YOUR ASSIGNMENT: Whatever precedes the line containing "Minimize the editor area" is not copied; that line and every line after it through the final one below are copied exactly, except pictures.

==================================================

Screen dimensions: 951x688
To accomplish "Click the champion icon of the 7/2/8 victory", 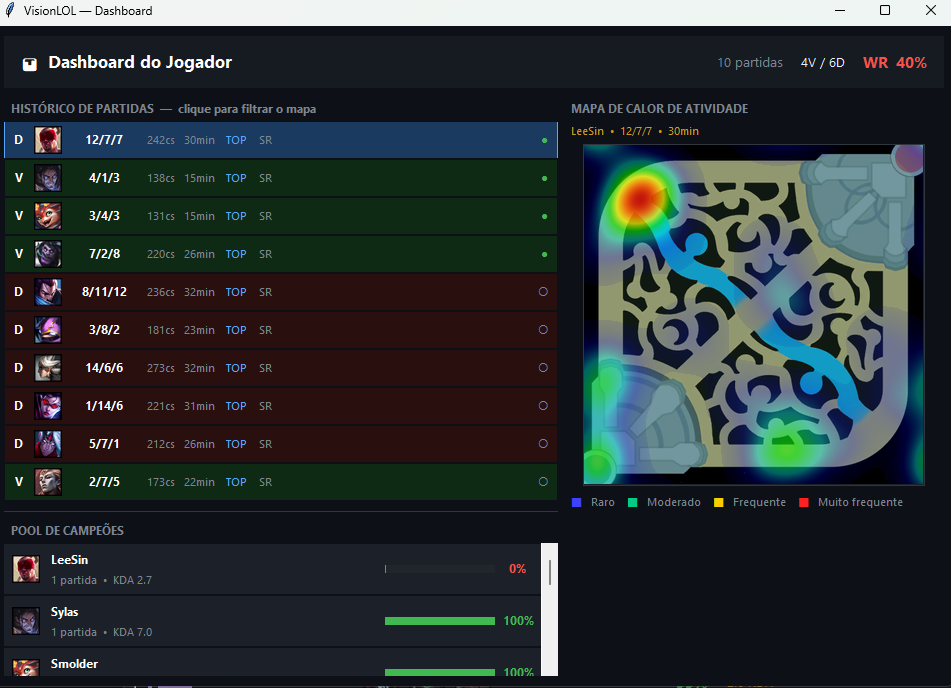I will tap(47, 253).
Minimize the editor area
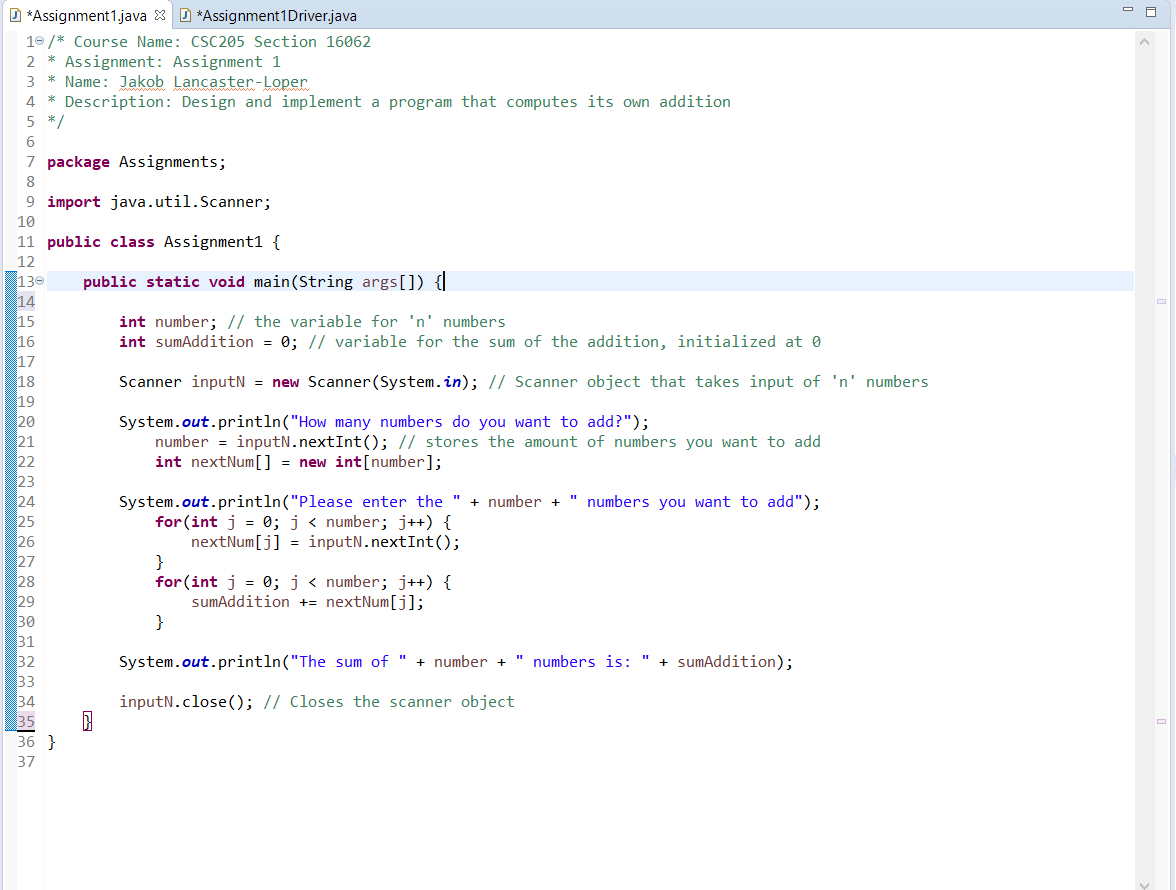Image resolution: width=1176 pixels, height=890 pixels. [x=1128, y=9]
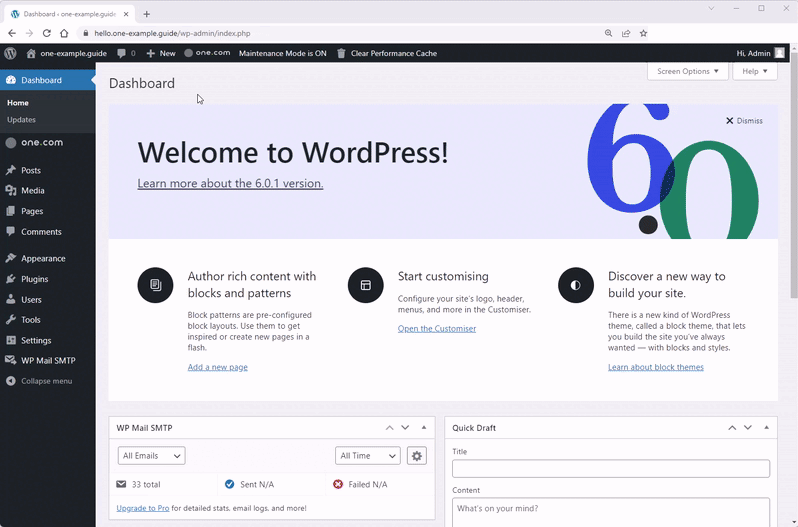Click the browser reload icon
Image resolution: width=798 pixels, height=527 pixels.
click(x=45, y=33)
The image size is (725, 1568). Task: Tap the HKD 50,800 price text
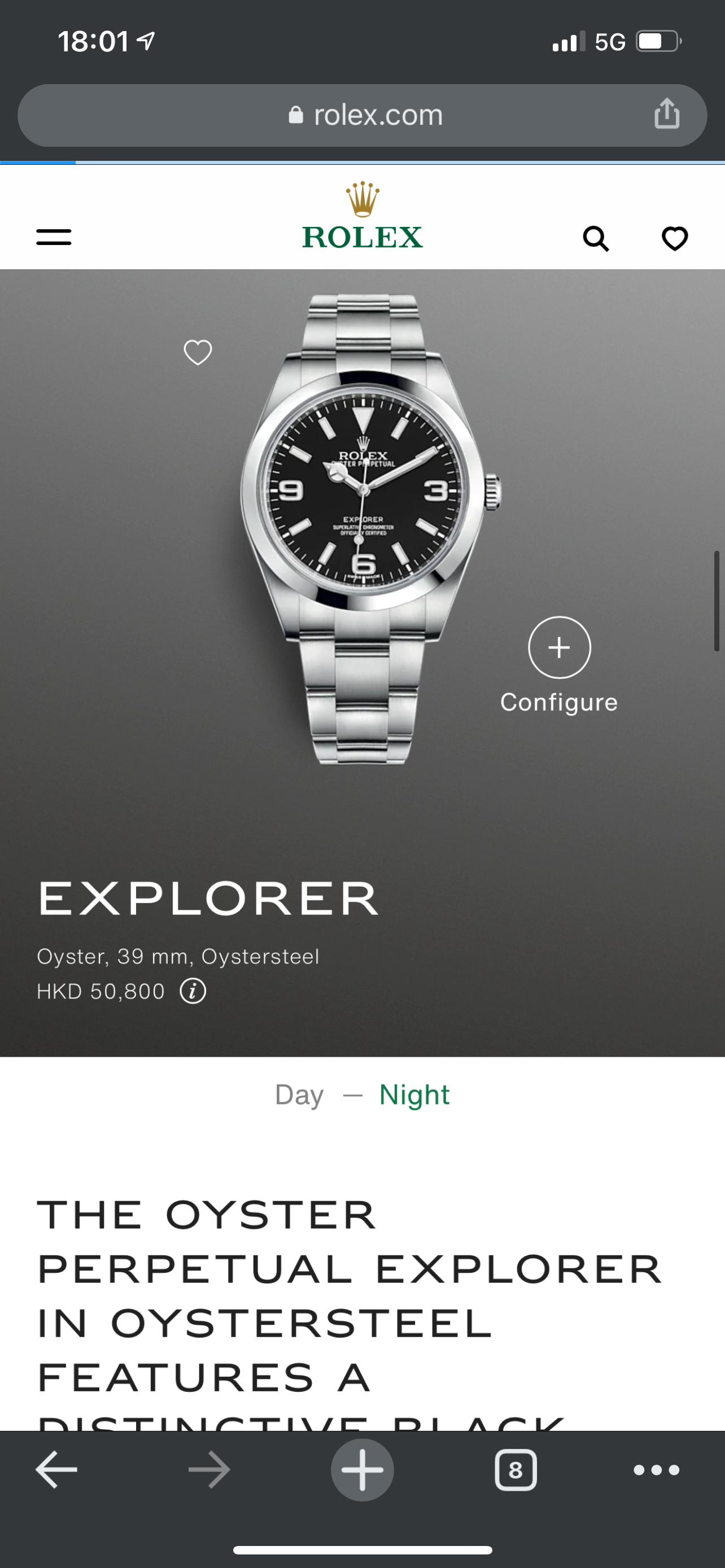(x=101, y=992)
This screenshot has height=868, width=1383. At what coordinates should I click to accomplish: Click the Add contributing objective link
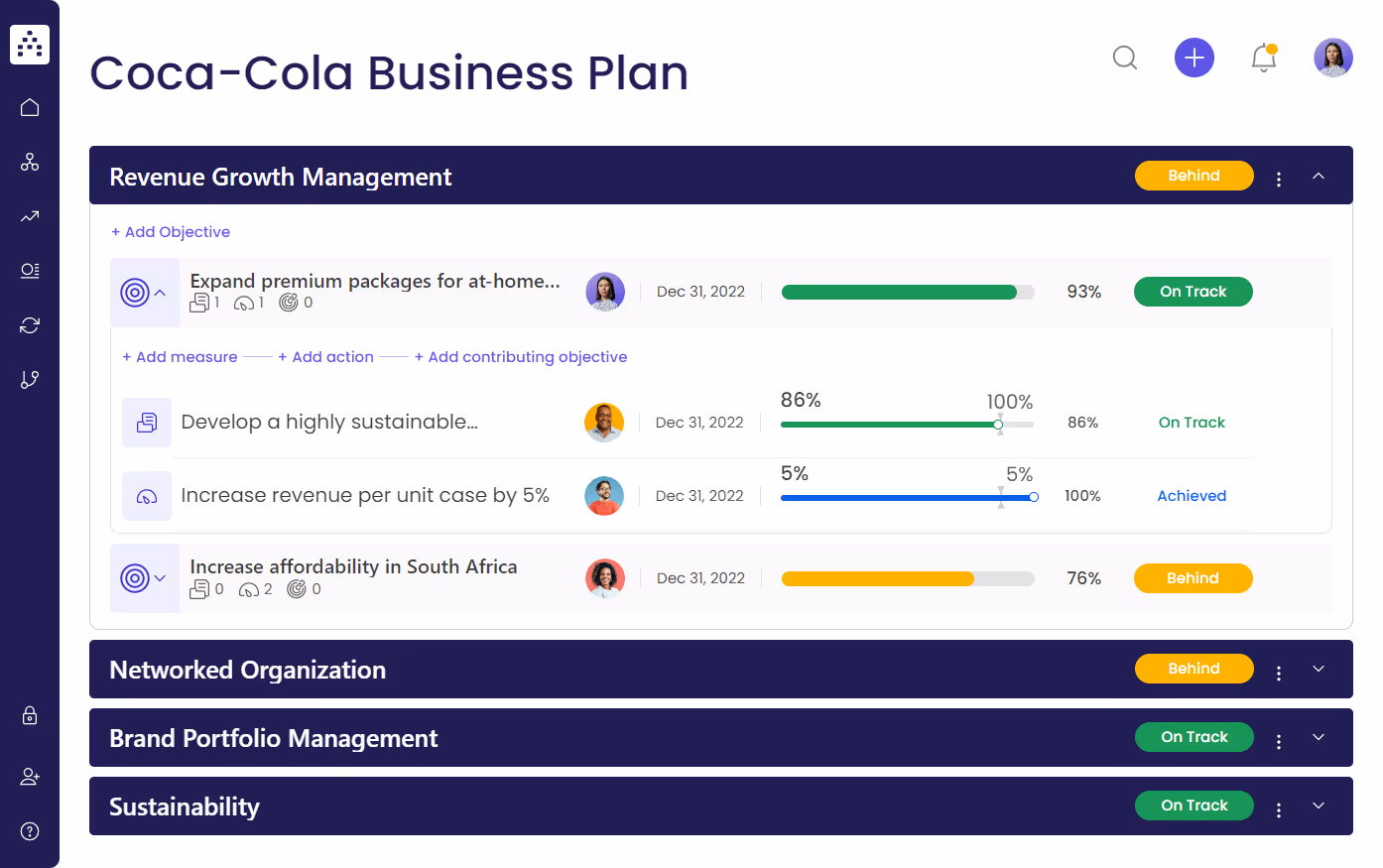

==================================================

WRITTEN REPLY:
Minimize the editor area
Image resolution: width=1176 pixels, height=890 pixels. [x=1128, y=9]
Click the browser reload icon
Image resolution: width=798 pixels, height=527 pixels.
click(x=45, y=33)
The image size is (725, 1568). Task: Tap the HKD 50,800 price text
(x=101, y=992)
This screenshot has height=868, width=1383. At what coordinates should I click to accomplish: Click the Add contributing objective link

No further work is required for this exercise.